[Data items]

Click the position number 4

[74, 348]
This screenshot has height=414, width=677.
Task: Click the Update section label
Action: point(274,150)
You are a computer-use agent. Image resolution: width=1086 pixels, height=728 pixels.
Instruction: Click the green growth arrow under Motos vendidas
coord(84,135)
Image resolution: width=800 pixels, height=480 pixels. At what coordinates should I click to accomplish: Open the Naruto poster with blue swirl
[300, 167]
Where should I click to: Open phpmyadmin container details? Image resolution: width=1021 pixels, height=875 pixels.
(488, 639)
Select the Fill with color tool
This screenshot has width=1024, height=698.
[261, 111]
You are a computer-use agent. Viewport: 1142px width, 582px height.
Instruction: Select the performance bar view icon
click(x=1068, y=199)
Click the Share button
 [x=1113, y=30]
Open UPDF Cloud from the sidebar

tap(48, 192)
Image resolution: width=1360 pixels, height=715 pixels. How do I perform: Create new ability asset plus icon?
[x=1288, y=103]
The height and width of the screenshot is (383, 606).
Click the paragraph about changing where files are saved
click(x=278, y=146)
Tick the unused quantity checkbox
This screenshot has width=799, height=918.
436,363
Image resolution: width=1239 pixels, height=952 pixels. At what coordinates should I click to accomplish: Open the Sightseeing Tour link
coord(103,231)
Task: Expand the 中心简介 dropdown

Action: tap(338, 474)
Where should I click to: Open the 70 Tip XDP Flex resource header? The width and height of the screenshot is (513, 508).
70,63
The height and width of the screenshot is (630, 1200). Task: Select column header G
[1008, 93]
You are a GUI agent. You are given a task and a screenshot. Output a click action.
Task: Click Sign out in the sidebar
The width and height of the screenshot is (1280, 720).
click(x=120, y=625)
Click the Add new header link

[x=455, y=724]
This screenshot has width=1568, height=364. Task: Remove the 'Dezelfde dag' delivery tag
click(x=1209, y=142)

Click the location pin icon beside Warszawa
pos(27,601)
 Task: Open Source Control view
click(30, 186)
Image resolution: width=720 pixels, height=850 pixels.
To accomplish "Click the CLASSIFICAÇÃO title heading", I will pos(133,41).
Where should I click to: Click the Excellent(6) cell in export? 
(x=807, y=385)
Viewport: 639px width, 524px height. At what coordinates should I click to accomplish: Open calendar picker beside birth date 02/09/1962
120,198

DIRECTIONS FOR THIS TASK: Retype all the data verbatim.

ANSWER SECTION:
Click the position number 4

[74, 348]
This screenshot has height=414, width=677.
Task: Click the Update section label
Action: point(274,150)
You are a computer-use agent. Image resolution: width=1086 pixels, height=728 pixels.
Instruction: Click the green growth arrow under Motos vendidas
coord(84,135)
Image resolution: width=800 pixels, height=480 pixels. At what coordinates should I click to accomplish: Open the Naruto poster with blue swirl
[300, 167]
Where should I click to: Open phpmyadmin container details? Image resolution: width=1021 pixels, height=875 pixels.
(488, 639)
Select the Fill with color tool
This screenshot has width=1024, height=698.
[261, 111]
You are a computer-use agent. Viewport: 1142px width, 582px height.
Instruction: Select the performance bar view icon
click(x=1068, y=199)
Click the Share button
 [x=1113, y=30]
Open UPDF Cloud from the sidebar

tap(48, 192)
Image resolution: width=1360 pixels, height=715 pixels. How do I perform: Create new ability asset plus icon?
[x=1288, y=103]
The height and width of the screenshot is (383, 606).
Click the paragraph about changing where files are saved
click(x=278, y=146)
Tick the unused quantity checkbox
This screenshot has width=799, height=918.
436,363
Image resolution: width=1239 pixels, height=952 pixels. At what coordinates should I click to accomplish: Open the Sightseeing Tour link
coord(103,231)
Task: Expand the 中心简介 dropdown

Action: tap(338, 474)
Where should I click to: Open the 70 Tip XDP Flex resource header? The width and height of the screenshot is (513, 508).
70,63
The height and width of the screenshot is (630, 1200). Task: Select column header G
[1008, 93]
You are a GUI agent. You are given a task and a screenshot. Output a click action.
Task: Click Sign out in the sidebar
The width and height of the screenshot is (1280, 720).
click(x=120, y=625)
Click the Add new header link

[x=455, y=724]
This screenshot has width=1568, height=364. Task: Remove the 'Dezelfde dag' delivery tag
click(x=1209, y=142)

Click the location pin icon beside Warszawa
pos(27,601)
 Task: Open Source Control view
click(30, 186)
Image resolution: width=720 pixels, height=850 pixels.
To accomplish "Click the CLASSIFICAÇÃO title heading", I will pos(133,41).
Where should I click to: Click the Excellent(6) cell in export? 
(x=807, y=385)
Viewport: 639px width, 524px height. At what coordinates should I click to accomplish: Open calendar picker beside birth date 02/09/1962
120,198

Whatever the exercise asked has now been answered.